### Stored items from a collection

____________

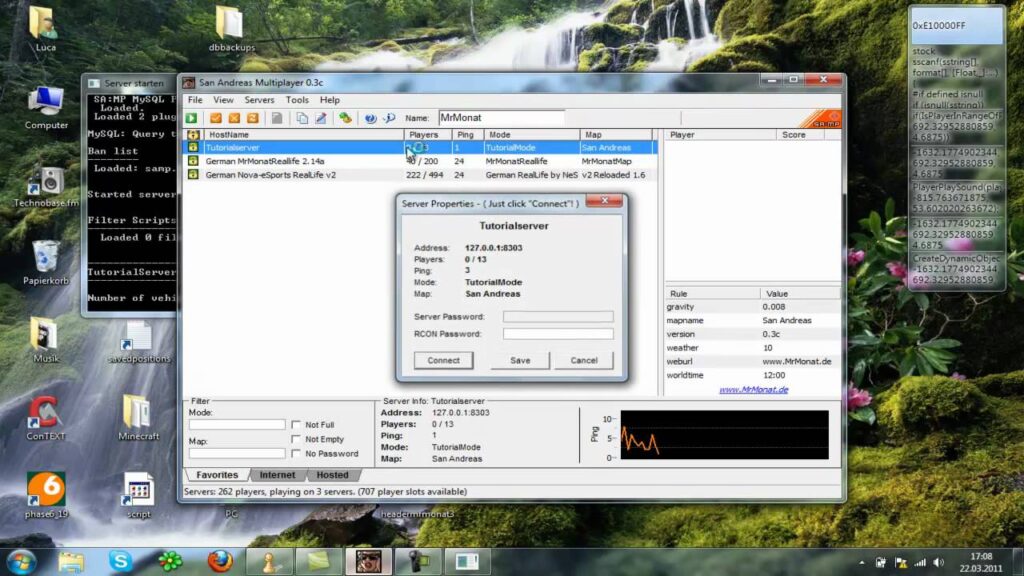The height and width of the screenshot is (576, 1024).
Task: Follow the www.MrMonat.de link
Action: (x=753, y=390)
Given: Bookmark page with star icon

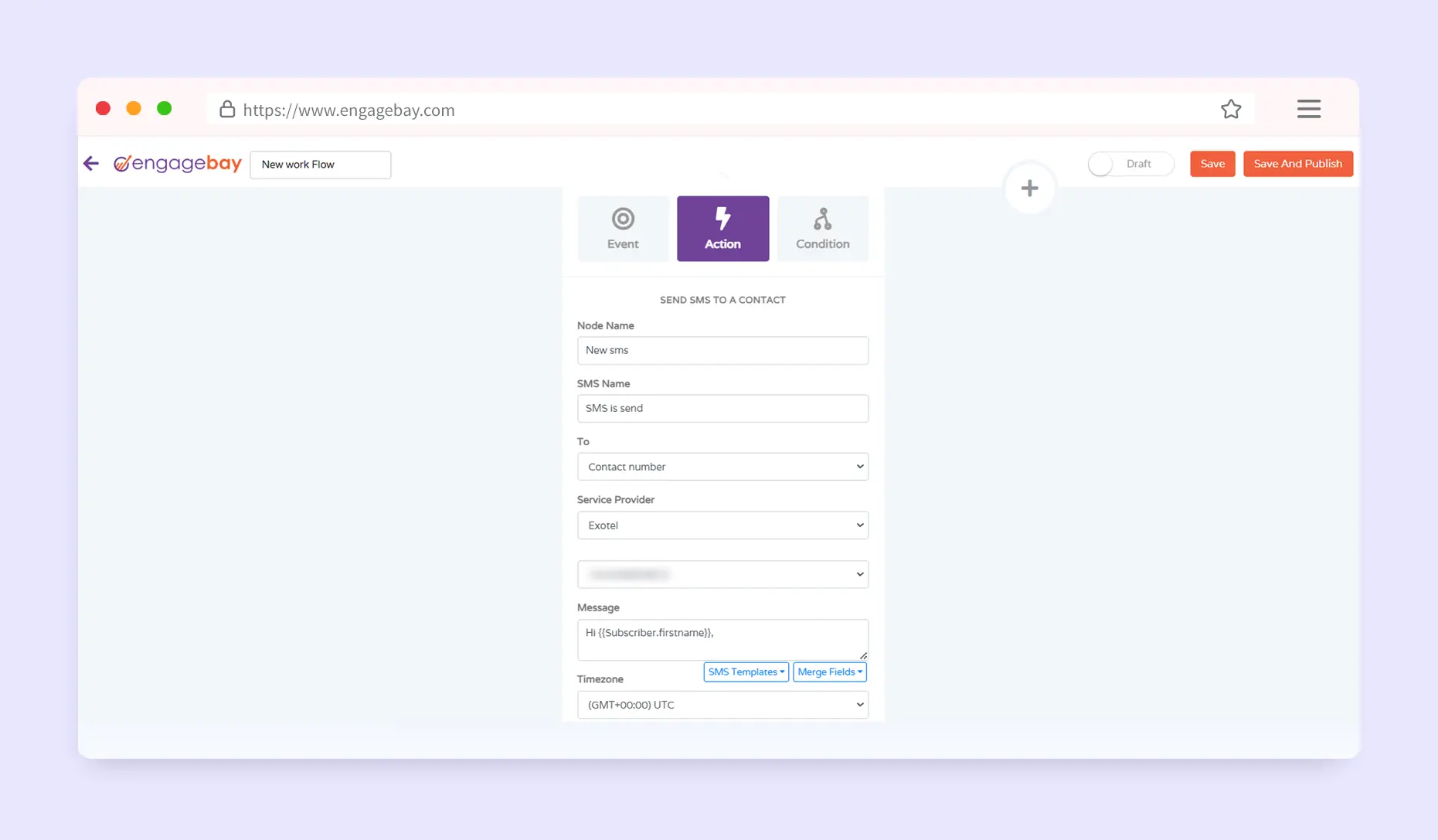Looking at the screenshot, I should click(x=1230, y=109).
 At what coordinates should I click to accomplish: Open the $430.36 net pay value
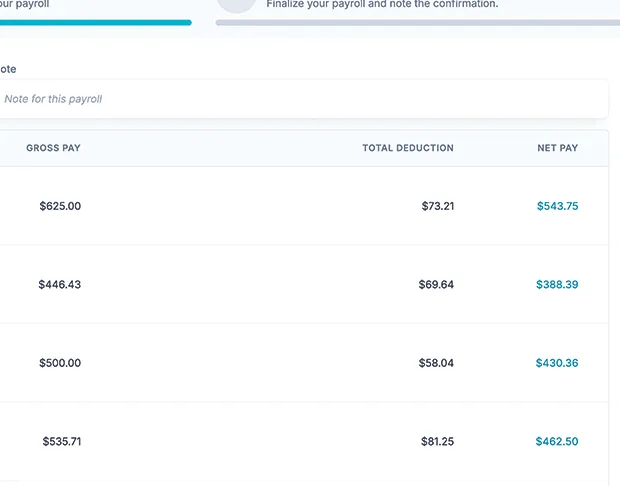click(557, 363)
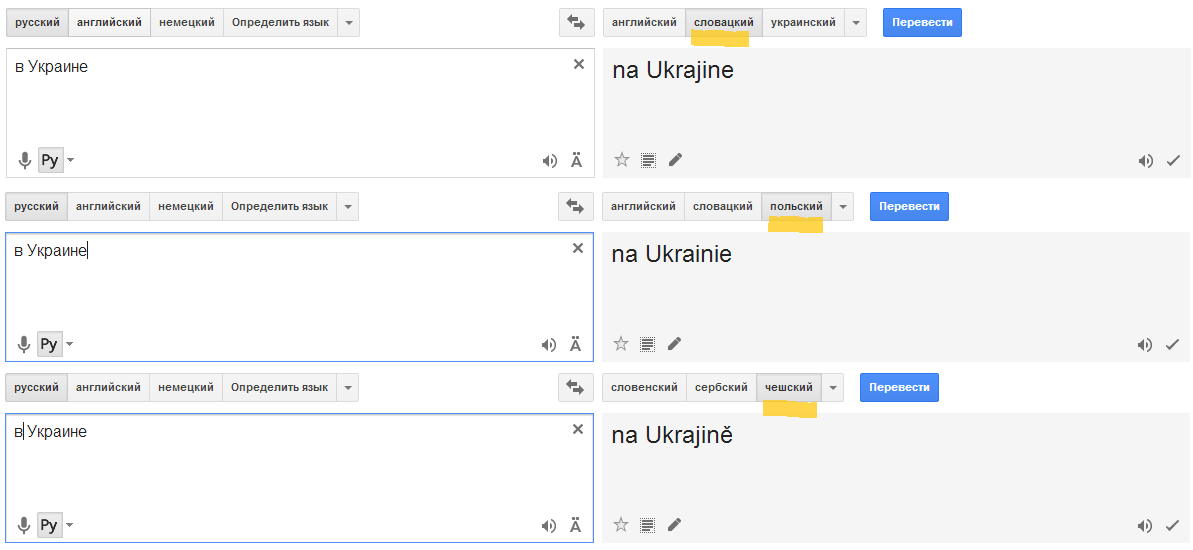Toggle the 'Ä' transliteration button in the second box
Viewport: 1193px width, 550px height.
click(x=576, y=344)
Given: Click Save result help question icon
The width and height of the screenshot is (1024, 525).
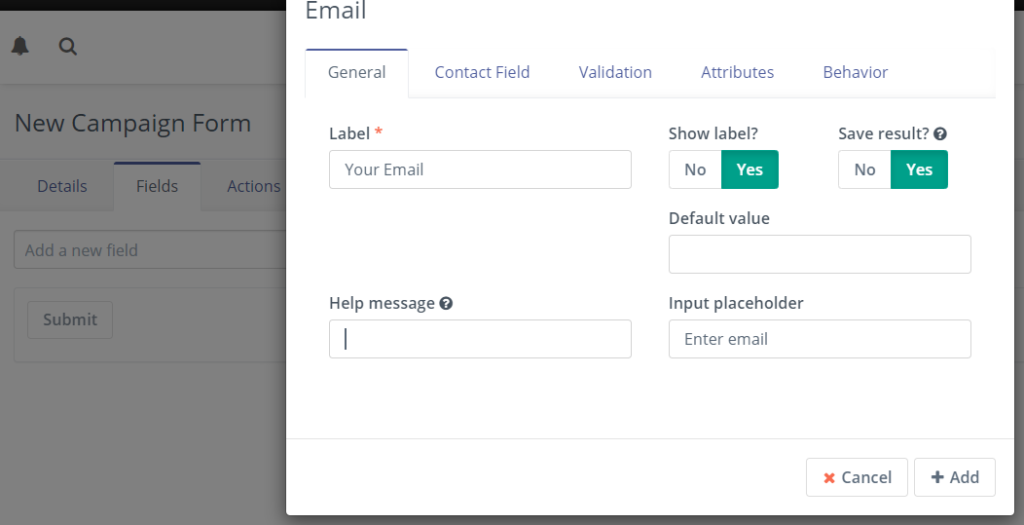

____________

### Goal of the exercise
Begin at the line containing "Given: Bookmark page with star icon" and copy every line through the end of the data above exactly, omitting the pictures.

### Solution below
Given: Bookmark page with star icon

Looking at the screenshot, I should click(x=1230, y=109).
 At what coordinates should I click to accomplish: Open the $430.36 net pay value
click(557, 363)
Toggle the 'Ä' transliteration button in the second box
Viewport: 1193px width, 550px height.
click(x=576, y=344)
Given: Click Save result help question icon
The width and height of the screenshot is (1024, 525).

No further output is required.